Zuvor gelogen?

Regierung musste sich im Fall Kurnaz offenbar erneut korrigieren

Die Bundesregierung hat im Verteidigungsausschuss offenbar erneut Angaben zum Fall des Bremer Deutsch-Türken Murat Kurnaz korrigieren müssen. Nach Informationen der "Berliner Zeitung" haben US-Stellen bereits im Dezember 2001 deutsche Vertreter in den USA darüber informiert, dass ein Deutscher in Afghanistan festgehalten werde. Darüber habe der deutsche Verbindungsoffizier beim US-Einsatzführungskommando Centcom in Florida am 29. Dezember 2001 vorgesetzte Stellen in Berlin informiert.

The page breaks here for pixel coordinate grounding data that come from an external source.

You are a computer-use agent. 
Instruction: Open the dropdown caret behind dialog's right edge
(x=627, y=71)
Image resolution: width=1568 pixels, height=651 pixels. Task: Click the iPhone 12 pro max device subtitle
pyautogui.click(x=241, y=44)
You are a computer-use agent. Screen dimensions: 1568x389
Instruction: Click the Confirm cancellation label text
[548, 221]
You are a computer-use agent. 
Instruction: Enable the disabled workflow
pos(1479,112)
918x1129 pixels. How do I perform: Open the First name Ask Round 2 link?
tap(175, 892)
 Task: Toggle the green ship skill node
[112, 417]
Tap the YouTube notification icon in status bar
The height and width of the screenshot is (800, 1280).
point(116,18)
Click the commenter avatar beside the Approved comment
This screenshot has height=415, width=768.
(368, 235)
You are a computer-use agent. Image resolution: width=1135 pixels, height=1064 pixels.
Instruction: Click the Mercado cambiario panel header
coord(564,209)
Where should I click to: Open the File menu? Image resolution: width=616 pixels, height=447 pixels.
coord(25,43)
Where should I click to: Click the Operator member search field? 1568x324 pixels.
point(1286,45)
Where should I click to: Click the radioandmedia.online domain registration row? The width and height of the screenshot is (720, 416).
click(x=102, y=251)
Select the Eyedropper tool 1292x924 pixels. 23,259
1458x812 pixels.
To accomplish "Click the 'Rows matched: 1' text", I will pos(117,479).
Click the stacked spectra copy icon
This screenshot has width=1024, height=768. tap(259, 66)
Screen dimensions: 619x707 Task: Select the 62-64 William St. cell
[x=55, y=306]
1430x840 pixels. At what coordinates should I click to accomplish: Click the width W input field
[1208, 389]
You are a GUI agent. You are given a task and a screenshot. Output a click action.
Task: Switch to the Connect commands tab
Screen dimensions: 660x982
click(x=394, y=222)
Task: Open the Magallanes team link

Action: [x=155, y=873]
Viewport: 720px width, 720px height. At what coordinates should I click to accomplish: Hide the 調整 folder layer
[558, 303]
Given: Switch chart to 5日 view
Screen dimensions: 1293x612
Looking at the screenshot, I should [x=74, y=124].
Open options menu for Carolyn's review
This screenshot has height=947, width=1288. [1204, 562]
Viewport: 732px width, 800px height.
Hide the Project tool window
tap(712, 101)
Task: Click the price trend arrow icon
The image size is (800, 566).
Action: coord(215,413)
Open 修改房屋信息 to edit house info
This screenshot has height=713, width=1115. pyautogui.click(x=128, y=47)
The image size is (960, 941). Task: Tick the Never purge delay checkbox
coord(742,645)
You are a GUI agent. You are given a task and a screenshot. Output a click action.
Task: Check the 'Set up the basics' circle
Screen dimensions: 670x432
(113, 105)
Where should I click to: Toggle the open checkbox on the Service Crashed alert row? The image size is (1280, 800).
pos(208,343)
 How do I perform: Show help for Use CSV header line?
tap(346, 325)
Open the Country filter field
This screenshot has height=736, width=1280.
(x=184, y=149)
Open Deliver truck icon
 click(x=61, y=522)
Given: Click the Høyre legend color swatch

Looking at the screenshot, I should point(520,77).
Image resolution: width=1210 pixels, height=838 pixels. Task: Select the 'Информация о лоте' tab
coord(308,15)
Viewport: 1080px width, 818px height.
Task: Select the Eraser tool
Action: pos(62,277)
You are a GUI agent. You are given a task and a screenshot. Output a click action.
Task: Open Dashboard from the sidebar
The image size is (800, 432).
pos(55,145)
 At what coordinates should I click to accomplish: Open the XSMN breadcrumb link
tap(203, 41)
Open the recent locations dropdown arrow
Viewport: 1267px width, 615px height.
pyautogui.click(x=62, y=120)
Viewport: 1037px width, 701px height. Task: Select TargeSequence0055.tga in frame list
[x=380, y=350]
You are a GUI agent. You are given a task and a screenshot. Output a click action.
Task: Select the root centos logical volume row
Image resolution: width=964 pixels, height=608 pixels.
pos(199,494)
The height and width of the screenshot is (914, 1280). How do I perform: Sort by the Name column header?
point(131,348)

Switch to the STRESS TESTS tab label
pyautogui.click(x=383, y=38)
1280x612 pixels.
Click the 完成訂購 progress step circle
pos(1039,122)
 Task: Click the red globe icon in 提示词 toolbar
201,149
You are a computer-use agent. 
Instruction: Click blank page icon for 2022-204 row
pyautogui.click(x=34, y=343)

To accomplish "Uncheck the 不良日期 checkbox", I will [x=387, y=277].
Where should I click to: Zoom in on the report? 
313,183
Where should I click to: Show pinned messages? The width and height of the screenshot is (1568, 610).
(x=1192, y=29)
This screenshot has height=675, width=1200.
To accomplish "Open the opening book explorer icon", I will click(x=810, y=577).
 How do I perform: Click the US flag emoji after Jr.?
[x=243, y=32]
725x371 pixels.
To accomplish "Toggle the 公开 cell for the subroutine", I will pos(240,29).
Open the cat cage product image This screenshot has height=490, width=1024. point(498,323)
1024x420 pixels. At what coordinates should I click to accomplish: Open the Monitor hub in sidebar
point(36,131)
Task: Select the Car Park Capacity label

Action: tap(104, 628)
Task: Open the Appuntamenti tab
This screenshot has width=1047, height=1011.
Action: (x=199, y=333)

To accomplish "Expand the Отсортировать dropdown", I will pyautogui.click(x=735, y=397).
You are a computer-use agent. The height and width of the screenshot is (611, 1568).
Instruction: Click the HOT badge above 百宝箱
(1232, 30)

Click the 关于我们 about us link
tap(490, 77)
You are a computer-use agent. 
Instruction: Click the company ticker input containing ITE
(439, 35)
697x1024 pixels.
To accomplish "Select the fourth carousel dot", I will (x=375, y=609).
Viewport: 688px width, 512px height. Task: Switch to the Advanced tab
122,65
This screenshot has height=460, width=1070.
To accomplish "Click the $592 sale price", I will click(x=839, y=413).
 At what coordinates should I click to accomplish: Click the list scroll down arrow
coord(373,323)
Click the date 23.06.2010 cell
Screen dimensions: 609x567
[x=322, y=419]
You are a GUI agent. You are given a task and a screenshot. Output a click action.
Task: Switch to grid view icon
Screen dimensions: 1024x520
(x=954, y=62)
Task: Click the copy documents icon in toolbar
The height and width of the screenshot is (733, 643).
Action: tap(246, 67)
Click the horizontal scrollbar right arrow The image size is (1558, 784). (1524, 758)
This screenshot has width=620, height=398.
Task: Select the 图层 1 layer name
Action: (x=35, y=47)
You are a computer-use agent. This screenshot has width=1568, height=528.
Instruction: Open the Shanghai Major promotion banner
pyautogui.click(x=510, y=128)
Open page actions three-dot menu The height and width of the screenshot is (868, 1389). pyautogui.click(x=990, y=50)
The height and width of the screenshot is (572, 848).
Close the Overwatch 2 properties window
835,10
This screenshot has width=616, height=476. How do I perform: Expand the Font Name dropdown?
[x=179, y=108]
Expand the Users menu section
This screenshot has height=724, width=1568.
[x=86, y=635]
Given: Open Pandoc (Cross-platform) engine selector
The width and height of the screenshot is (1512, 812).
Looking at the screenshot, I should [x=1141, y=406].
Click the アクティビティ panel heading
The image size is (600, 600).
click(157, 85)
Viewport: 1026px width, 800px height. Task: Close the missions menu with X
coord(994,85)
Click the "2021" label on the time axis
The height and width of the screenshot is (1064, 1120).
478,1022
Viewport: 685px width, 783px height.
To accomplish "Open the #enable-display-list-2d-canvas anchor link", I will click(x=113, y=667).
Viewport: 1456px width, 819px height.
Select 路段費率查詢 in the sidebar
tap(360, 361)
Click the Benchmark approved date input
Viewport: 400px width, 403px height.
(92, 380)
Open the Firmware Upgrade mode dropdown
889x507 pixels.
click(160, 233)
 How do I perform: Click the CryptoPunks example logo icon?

Bislang habe es geheißen, deutsche Soldaten hätten erstmals am 3. Januar 2002 das Einsatzführungskommando der Bundeswehr in Potsdam informiert. Diese Nachricht habe aber den damaligen Verteidigungsminister Rudolf Scharping (SPD) nicht erreicht.

Aus Verteidigungskreisen in Berlin heiße es jetzt zudem, dass auch die deutsche Botschaft in Washington am 4. Januar 2002 "Hinweise auf einen inhaftierten Deutschen im Gefangenenlager Kandahar" nach Berlin gemeldet habe, schreibt das Blatt.